RE: please review the paper for me

From: Francois Yergeau (FYergeau@alis.com)
Date: Tue Feb 25 2003 - 18:05:19 EST

  • Next message: Kenneth Whistler: "Re: Unicode 4.0 BETA available for review"

    ftang@netscape.com <mailto:ftang@netscape.com> wrote:

    Unfortunatelly, FSS-UTF in Unicode 1.1 IS NOT UTF-8. Most of the people
    refer to UTF-8 by looking at RFC 2279
    http://www.cis.ohio-state.edu/cgi-bin/rfc/rfc2279.html
    <http://www.cis.ohio-state.edu/cgi-bin/rfc/rfc2279.html>
    and RFC 2044 http://www.cis.ohio-state.edu/cgi-bin/rfc/rfc2044.html
    <http://www.cis.ohio-state.edu/cgi-bin/rfc/rfc2044.html>
    but in that two RFCs, when it stated the decoding process, it does not
    mention checking the non-shortest-form
     

    2279 does mention it. Near the end of section 2 you have:
     
            NOTE -- actual implementations of the decoding algorithm above
            should protect against decoding invalid sequences. For
            instance, a naive implementation may (wrongly) decode the
            invalid UTF-8 sequence C0 80 into the character U+0000, which
            may have security consequences and/or cause other problems. See
            the Security Considerations section below.
     
    And the Security Considerations explains why one should check that. It's
    only a NOTE in 2279, hence not a normative prescription, reflecting the
    state of Unicode back in 1998. It's being made a normative MUST in 2279bis.

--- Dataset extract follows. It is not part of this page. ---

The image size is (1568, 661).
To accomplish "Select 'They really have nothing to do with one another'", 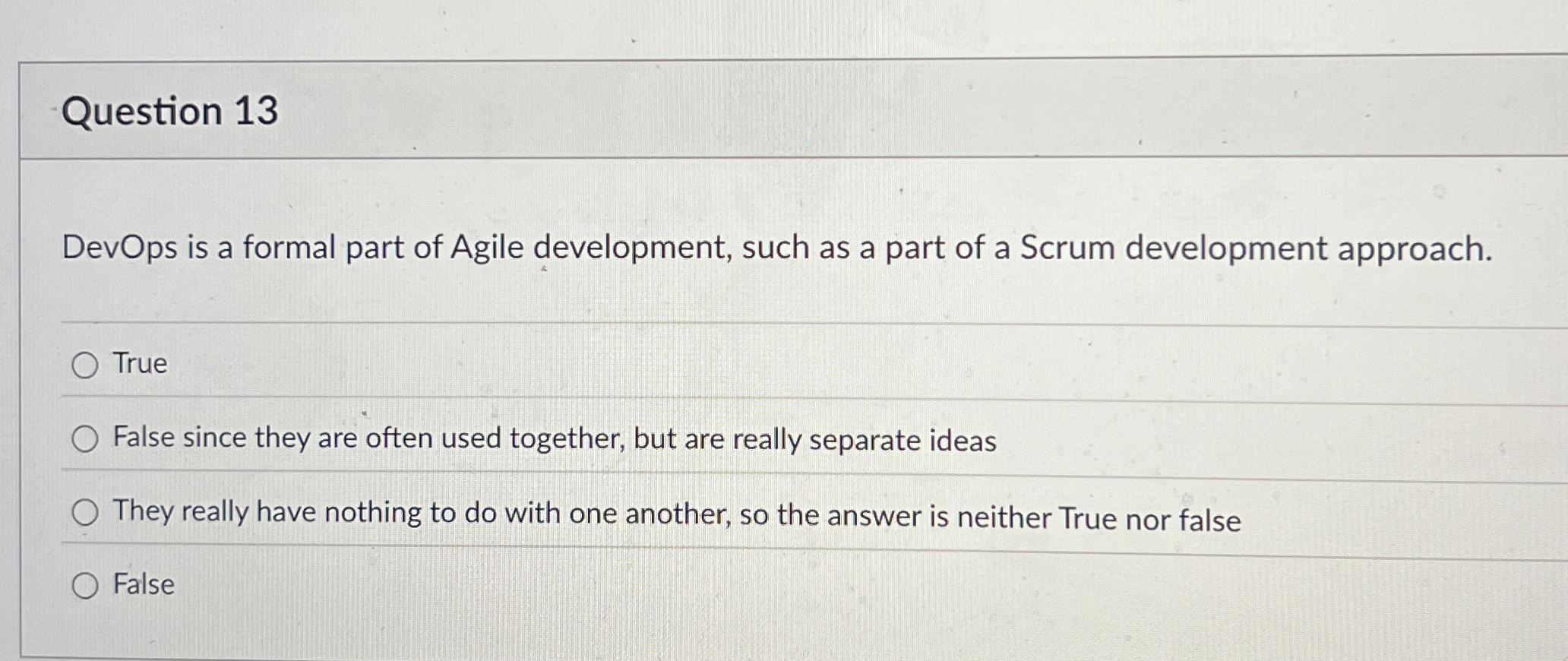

    Likewise, ever since the surrogate code point range was designated in

    Unicode 2.0, it has been invalid (or at least nonsensical) to encode

    values from U+D800 through U+DFFF directly in UTF-8.

    Again, RFC 2279 is the one people look at when they refer to UTF-8. And the
    decoding process stated in there does not mention checking the range which
    directly map to D800-DFFF
     

    Unfortunately true, but that's being fixed in 2279bis.
     

     Well... that is another question. Is UTF-8 which represent U+FFFE and
    U+FFFF legal UTF-8 sequence?
     

    Markus Scherer already answered this one: it's valid UTF-8 representing
    non-characters that should not be exchanged across system boundaries. A
    UTF-8 decoder is not necessarily located at such a boundary.
     

    (Just like you may have a valid Base64 encoded file which encode an illegal
    GIF file. Your base 64 is legal, fully conform to Base64 decoding logic and
    could be decoed, but the decoded file is not a legal GIF file which conform
    to the GIF file specification)
     

    Pretty apt analogy.

      Where is the boundary of legal UTF-8 from legal Unicode ?
     

    At "system boundaries", which non-characters may not cross.